# Given data
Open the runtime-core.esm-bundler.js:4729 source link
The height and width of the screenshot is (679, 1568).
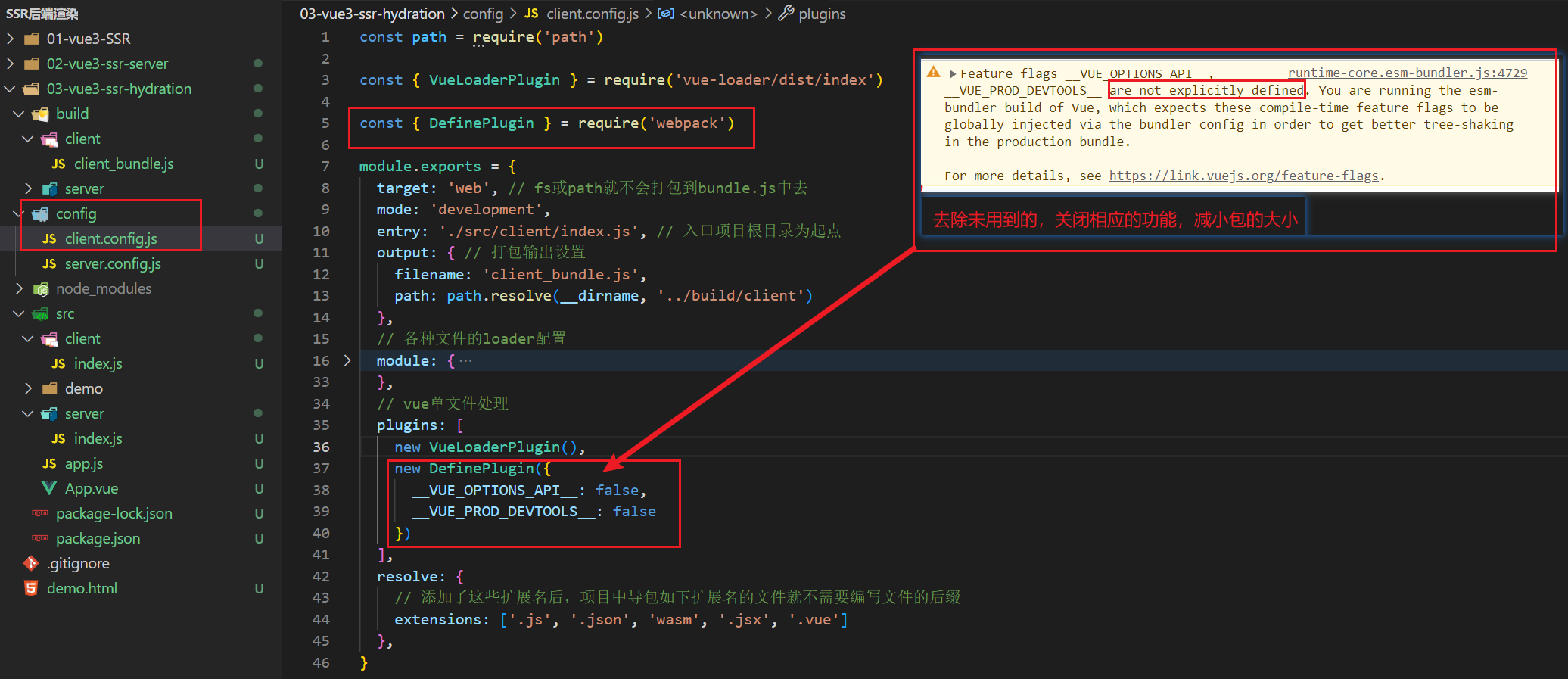click(x=1407, y=73)
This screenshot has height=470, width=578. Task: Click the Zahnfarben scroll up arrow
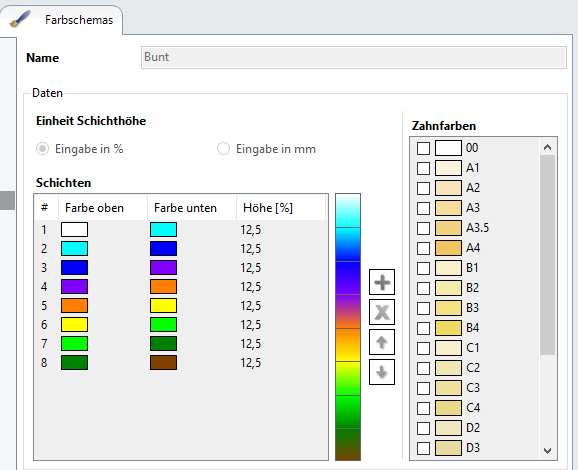coord(547,147)
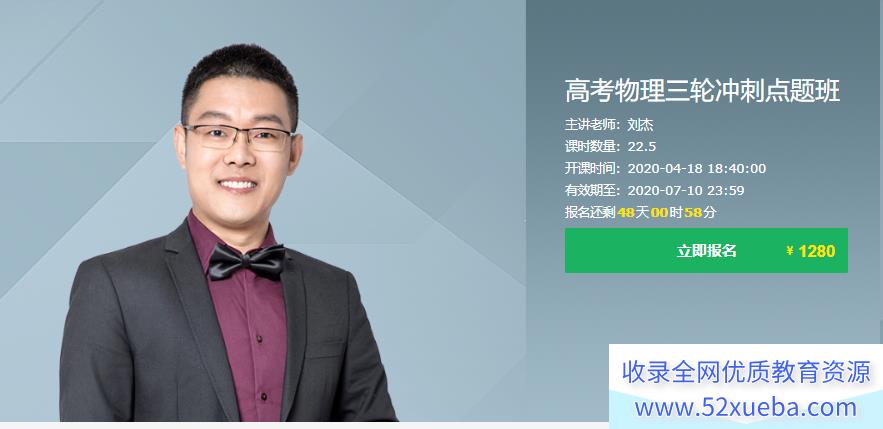Click the green 立即报名 sign-up button
This screenshot has height=429, width=883.
(x=706, y=251)
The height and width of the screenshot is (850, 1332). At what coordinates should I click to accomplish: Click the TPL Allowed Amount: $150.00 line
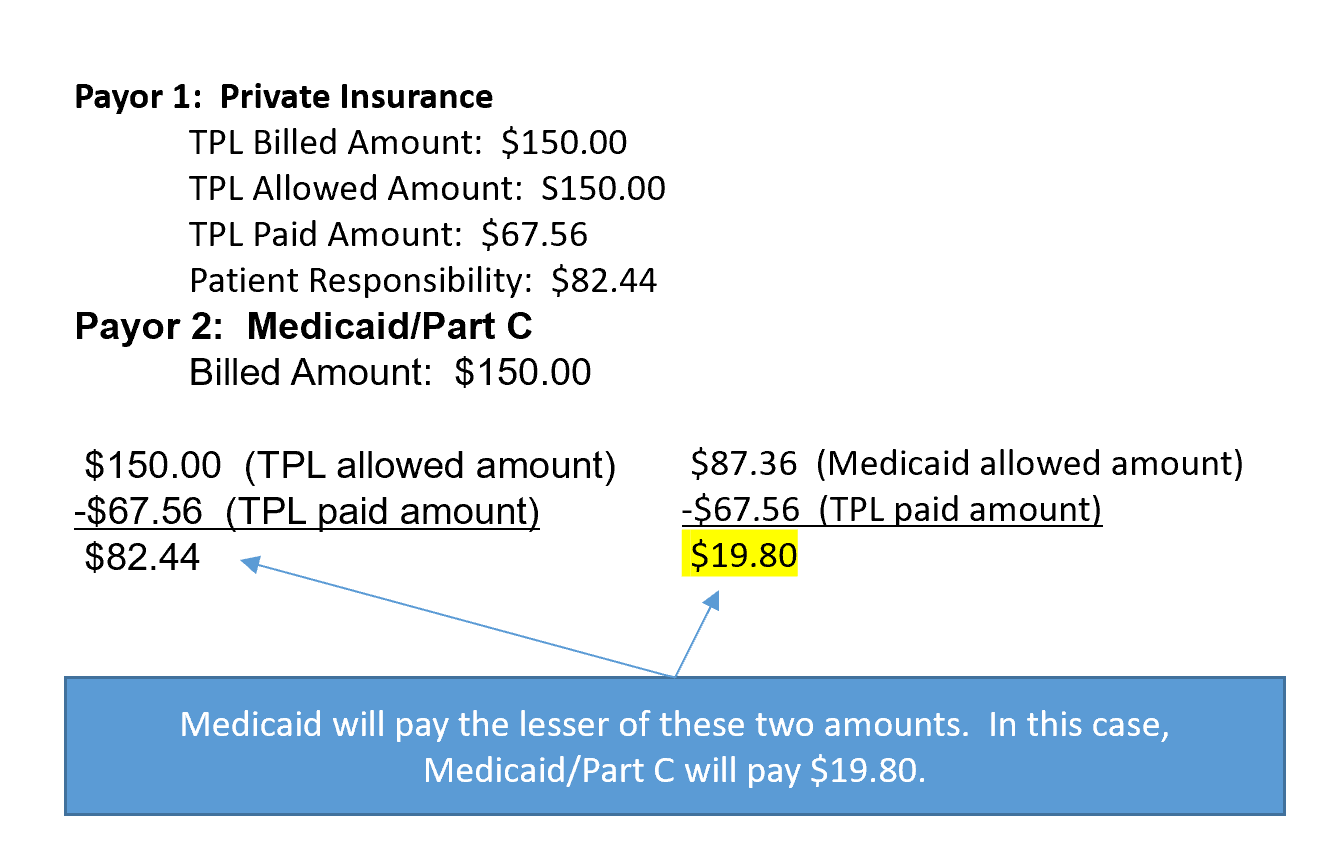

# Problem to work on
With the pictures set aside, please write out all of the records above exactly.

# Solved problem
Open the runtime-core.esm-bundler.js:4729 source link
The height and width of the screenshot is (679, 1568).
click(x=1407, y=73)
This screenshot has height=470, width=578. Task: Click the Zahnfarben scroll up arrow
coord(547,147)
Click the green 立即报名 sign-up button
This screenshot has height=429, width=883.
(x=706, y=251)
The height and width of the screenshot is (850, 1332). At what coordinates should I click to accomplish: Click the TPL Allowed Amount: $150.00 line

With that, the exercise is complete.